Drake Rustand created a fictitious silent film which, as he puts it, follows “the character as he is trying to find the music of life.” Drake leaves the music itself to the interpretation of the viewer, but tries to assign meaning to the “object” of the headphones as a symbol, saying; “If you see the headphones now as you go about your day, you can think about this and debate about the ideas within it.” Drake fights the tendency to see meditation as something we pre-meditate, and suggests that it is best recognized as the daily rhythm or routine we find in life.

Maddie Allen’s work consists of broken glass bottles and is suspended from a plaster and metal wire structure, resembling tree cover.  Of the experience of actually looking up through the trees, she asked, “What is it about this that makes you think about God? I’m trying to render that in an art form.” She stresses engageability rather than mere appearance in the work, suggesting that this structure guides people to come and “experience” what the light God creates does (similar to stained glass) as it interacts with her work, rather than placing emphasis on the structure itself.

Mary Miller’s project highlights the process that created it. She said, “I wanted to make a work of art that was about the discipline of being present instead of attempting to distract myself with my phone or facebook or something else.” Her work is a grid of watercolor leaves accompanied by sheets of colored fingerprints, each of which corresponds to the order she applied each layer of color. Miller said, “There is something about the act of touching your skin to something that jars your senses and tells you you’re here.”

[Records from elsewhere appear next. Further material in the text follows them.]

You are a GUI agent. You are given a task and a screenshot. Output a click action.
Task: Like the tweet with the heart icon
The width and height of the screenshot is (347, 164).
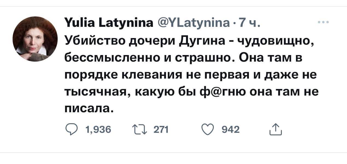point(208,129)
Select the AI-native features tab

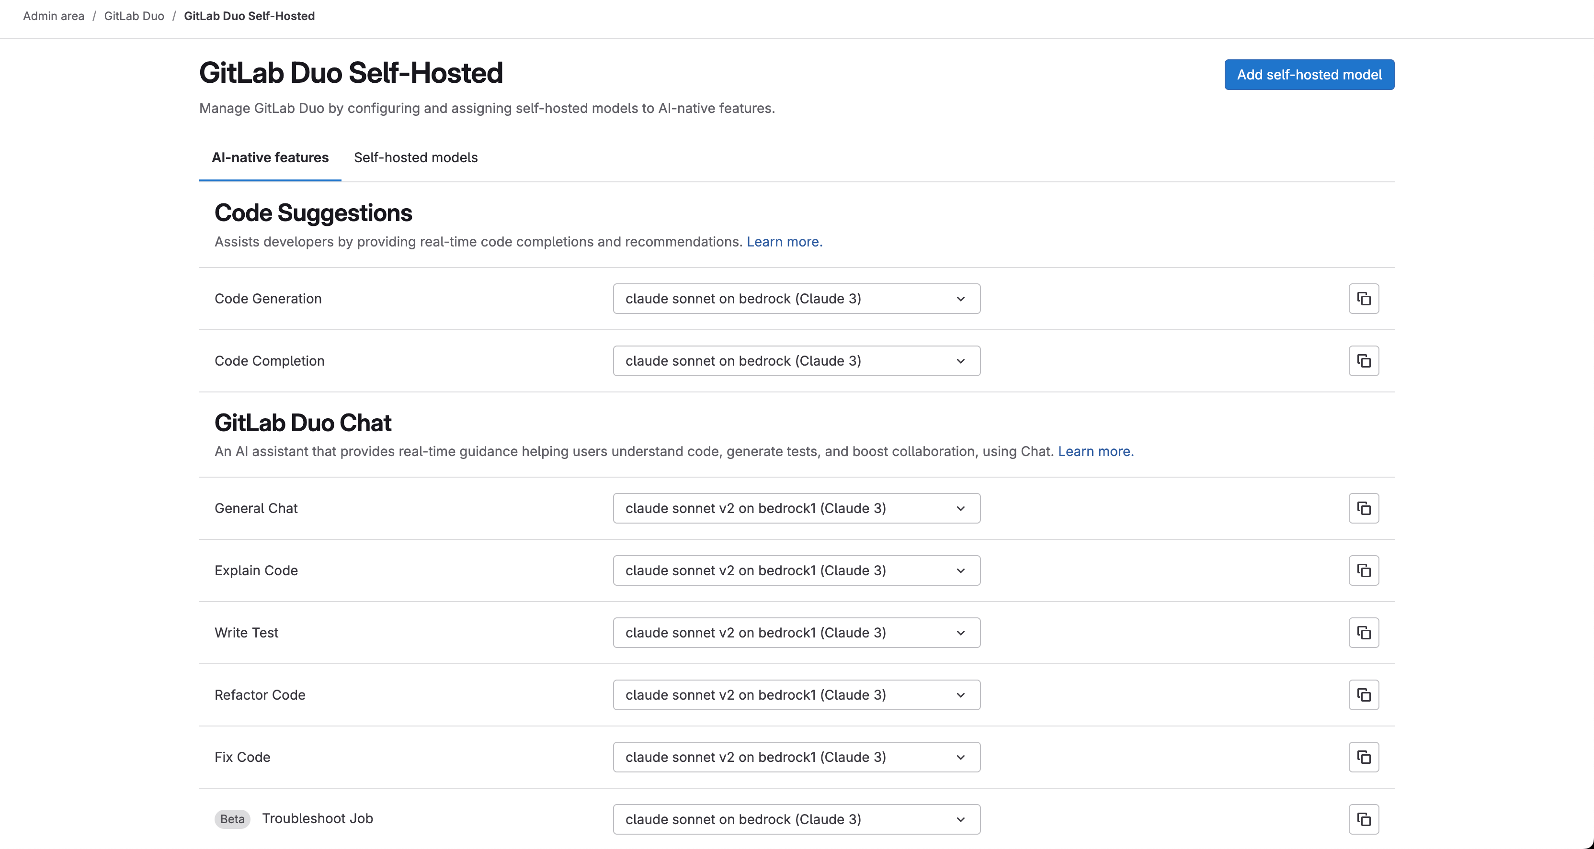(x=270, y=158)
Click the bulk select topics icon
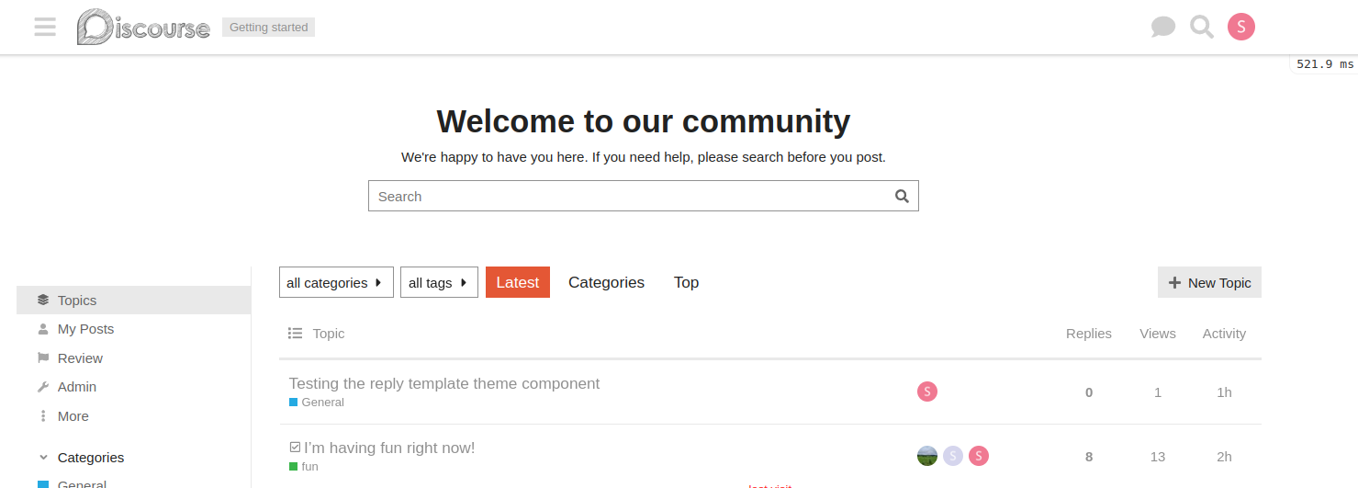 point(295,334)
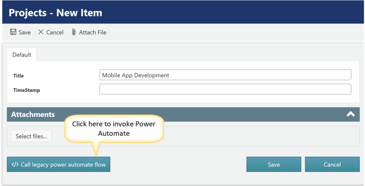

Communion cups also line the bottom of Miller’s grid and help reiterate this discipline—what Miller sees as “recognizing the value of the present moment, and encountering God here in this moment to see what he has to give me.”

Allen explained that their group’s work is an attempt to “address this idea of active living versus passive living. We wanted to ask people to engage with us as we start to engage the experience of meditation.”

These respective artists express an alternative to filling our spare minutes on social media or blasting the latest single through our ear buds. Meditation may have an ambiguous definition in Christian circles, but these projects help collectively guide us to a new one as we seek to experience Christ and grow in our relationship with Him.